┌──
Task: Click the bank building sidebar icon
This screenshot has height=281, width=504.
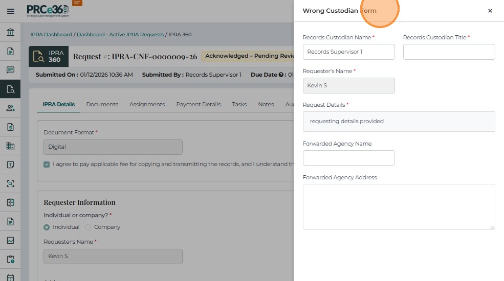Action: pyautogui.click(x=10, y=33)
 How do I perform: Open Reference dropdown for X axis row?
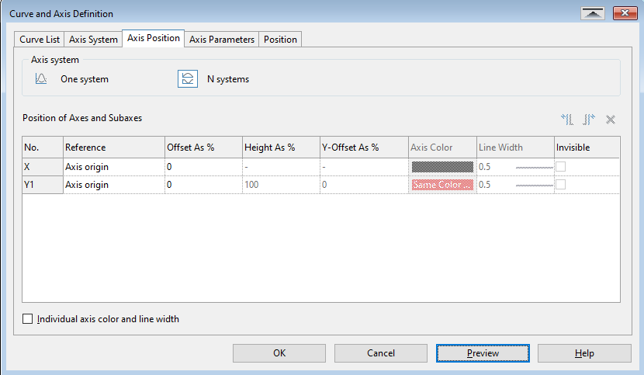pyautogui.click(x=113, y=166)
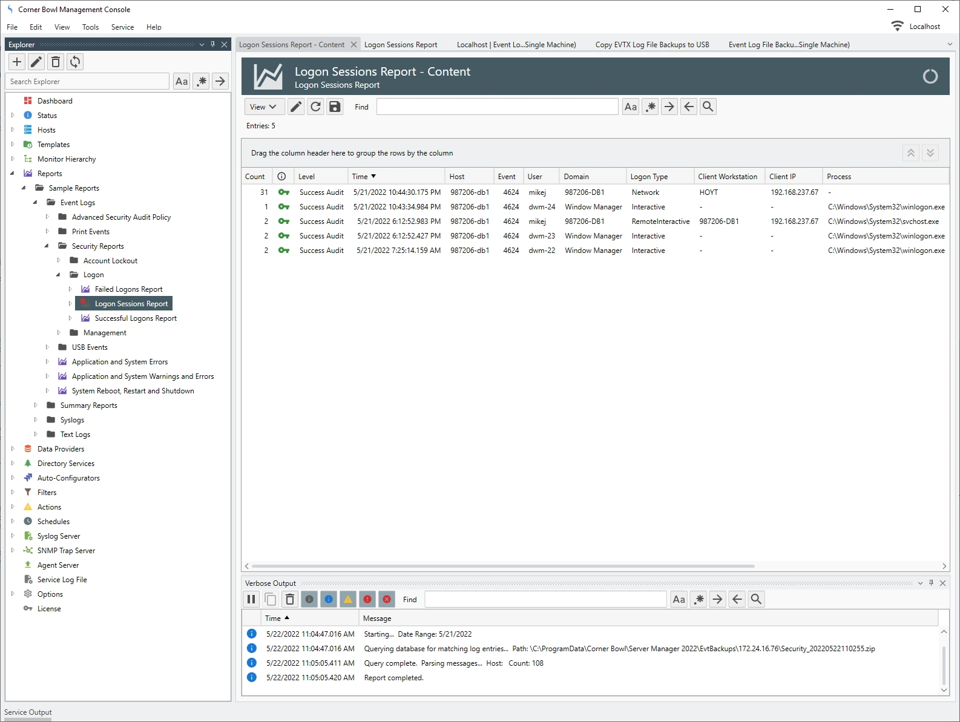Click the Search Explorer input field
This screenshot has height=722, width=960.
(x=88, y=82)
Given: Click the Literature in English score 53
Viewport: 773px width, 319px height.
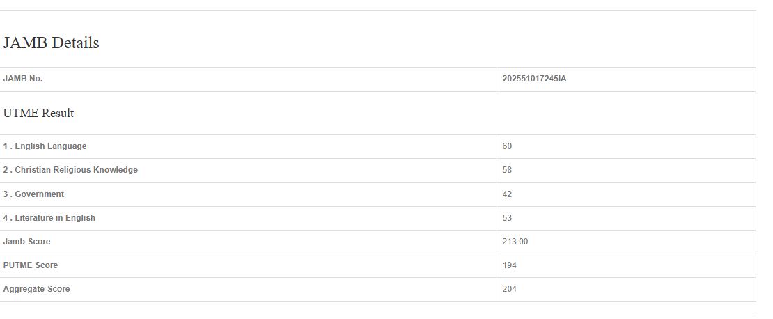Looking at the screenshot, I should point(507,218).
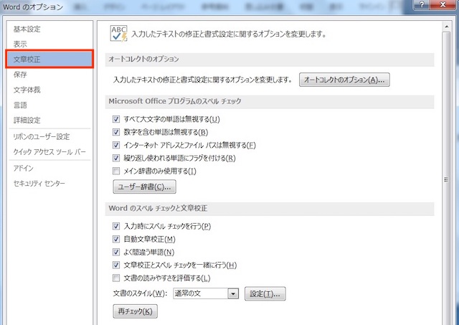
Task: Toggle 自動文章校正 checkbox
Action: [x=116, y=239]

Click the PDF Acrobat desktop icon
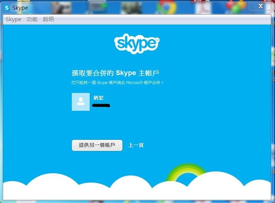[x=202, y=6]

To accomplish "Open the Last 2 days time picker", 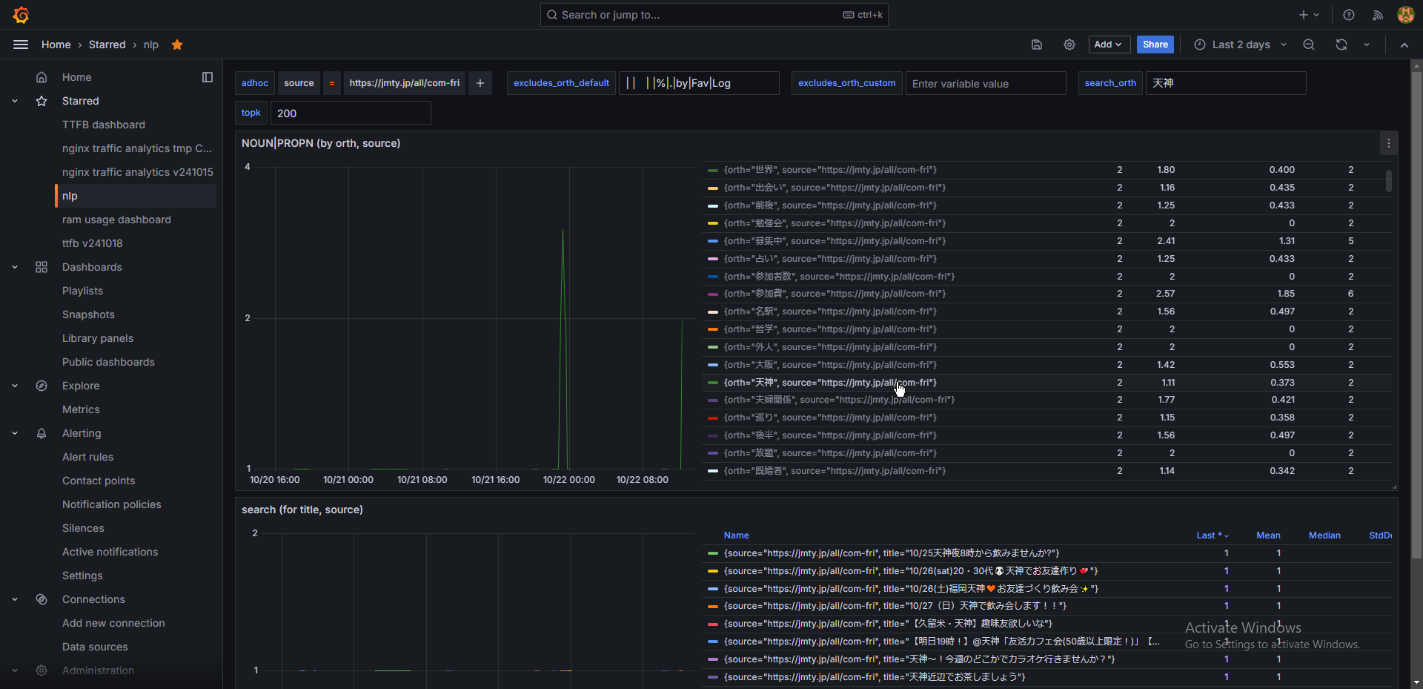I will (x=1240, y=44).
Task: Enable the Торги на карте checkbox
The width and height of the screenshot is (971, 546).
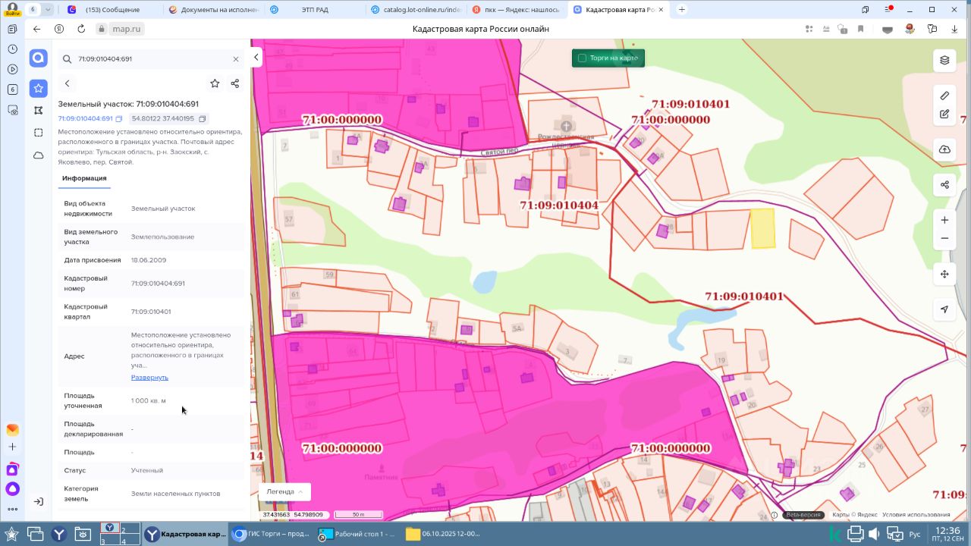Action: tap(582, 58)
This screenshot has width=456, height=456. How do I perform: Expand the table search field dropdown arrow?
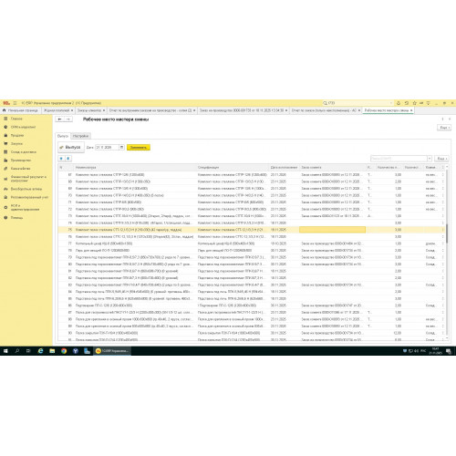click(x=430, y=159)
└──
### ABOUT THIS EXERCISE
Give the lines again exactly, starting where the entries begin and stopping once the line with "Given: Click the" is included; pictures are not copied.

### SOLUTION TO THE EXERCISE
Task: Click the bank building sidebar icon
This screenshot has height=281, width=504.
Action: pyautogui.click(x=10, y=33)
 How do I perform: Open Reference dropdown for X axis row?
pyautogui.click(x=113, y=166)
Click the Search Explorer input field
This screenshot has height=722, width=960.
(x=88, y=82)
Given: Click the Literature in English score 53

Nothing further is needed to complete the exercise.